Le premier volume qui la compose a entrepris de réévaluer à l’aune d’Auschwitz l’histoire de l’art antérieure à l’événement lui-même. On y découvre notamment qu’avec la peur du déluge et de la guerre, celle de la peste constitue l’un des fondements de l’art renaissant et de l’ordre du discernement qu’il instaure. En dépit des Figures disparates (vol. 1) qui n’ont cesse pendant cinq siècles de perturber cet ordre, celui-ci ne céda véritablement qu’après Auschwitz, avec l’apparition massive de Figures disparues (vol. 2), lesquelles se sont progressivement dissipées dans l’art contemporain alors même qu’elles continuent d’en informer les Configurations (vol. 3).

Ce troisième et dernier volet d’Une histoire de l’art d’après Auschwitz se penche sur la façon dont un certain nombre d’artistes contemporains ont contribué à configurer la mémoire de l’événement sur le long terme.
Configurations part du constat que le pouvoir d’instauration de la figure humaine, traditionnellement prêté à l’art depuis que la Renaissance a investi l’œuvre comme instance de discernement du réel, s’est perdu après Auschwitz. Si les figures d’après l’événement, y compris les plus éloignées de lui, ressemblent encore à celles d’avant, elles sont cependant devenues en grande partie méconnaissables : leurs visages sont décontenancés, leurs corps oblitérés et les paysages alentour disloqués.
Reconnaissables bien qu’elles ne soient plus discernables, ces figures mémorieuses cohabitent dans l’imaginaire contemporain avec d’autres figures, oublieuses celles-ci, en ce qu’elles miment les corps d’avant. En dépit de leur dissemblance avec ces derniers dont elles conservent sans doute la nostalgie, les figures d’après apparaissent hantées par l’événement.

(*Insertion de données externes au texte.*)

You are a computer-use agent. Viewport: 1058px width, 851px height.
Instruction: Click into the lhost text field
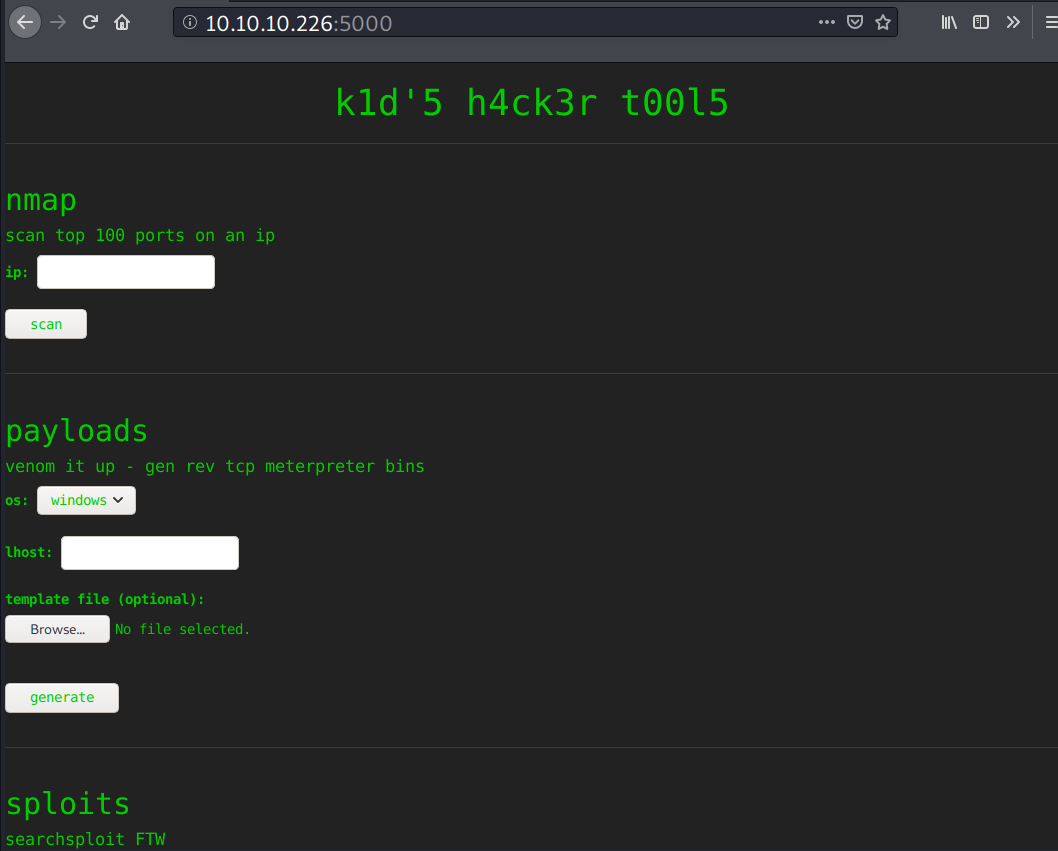point(150,553)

Si elles passent malgré cela pour des figures habituelles, c’est qu’un certain habitus visuel s’est constitué dans l’ombre portée de l’événement et à partir de lui. Les configurations qui en résultent impliquant une part de mémoire, se chargeant au passage d’autres mémoires, autant qu’elles se compliquent d’une part d’oubli, ce phénomène est longtemps demeuré largement inaperçu, et rarement théorisé. Qu’on ne s’étonne plus, aujourd’hui, d’évoluer parmi des foules de figures aux formes quasi-spectrales devrait pourtant susciter, en retour, quelque étonnement.
C’est tout le sens de cette Histoire de l’art d’après Auschwitz que de chercher à comprendre les causes et les conséquences de cette habituation et de l’omission qui l’accompagne. Aussi ce dernier tome inscrit-il à présent l’évolution historique qu’on y a retracée jusque-là dans une perspective théorique qui sollicite, entre autres, le concours critique de pensées aussi différentes que celles de Theodor Adorno, d’Emmanuel Levinas, de Paul Ricoeur, de Michel Foucault, de Gilles Deleuze, ou encore de Pierre Bourdieu.

Dans ce volume, P. Bernard-Nouraud étudiera, entre autres, les oeuvres de Gerog Baselitz, Miklos Bokor, Christian Boltanski, Marlene Dumas, William Kentridge, Anselm Kiefer, Eugène Leroy, Markus Lüpertz, Oscar Muñoz, Claudio Parmiggiani, Bernard Réquichot, Gherard Richter, Marc Ronet, Nicolas de Staël, Pierre Tal Coat

Les auteurs

Paul Bernard-Nouraud, diplômé de l’École des hautes études en sciences sociales et de l’Université Paris I, enseigne l’histoire de l’art au département Arts de l’université Aix-Marseille. Il a notamment publié dans les revues Marges, Tracés et Studiolo et collabore régulièrement au journal en ligne En attendant Nadeau.

Essais sur l’art

L’essai est une forme qui se détermine à chacun de ses usages, une forme différant sans cesse d’elle-même, autrement dit une forme ouverte. Ne jamais quitter le terrain de l’expérimentation pour celui de la certitude, c’est ce que voudraient permettre ces « essais sur l’art », qui dans leur pluralité ont en commun de chercher moins à dire une vérité figée sur les œuvres qu’à remettre en jeu et en mouvement leur secret.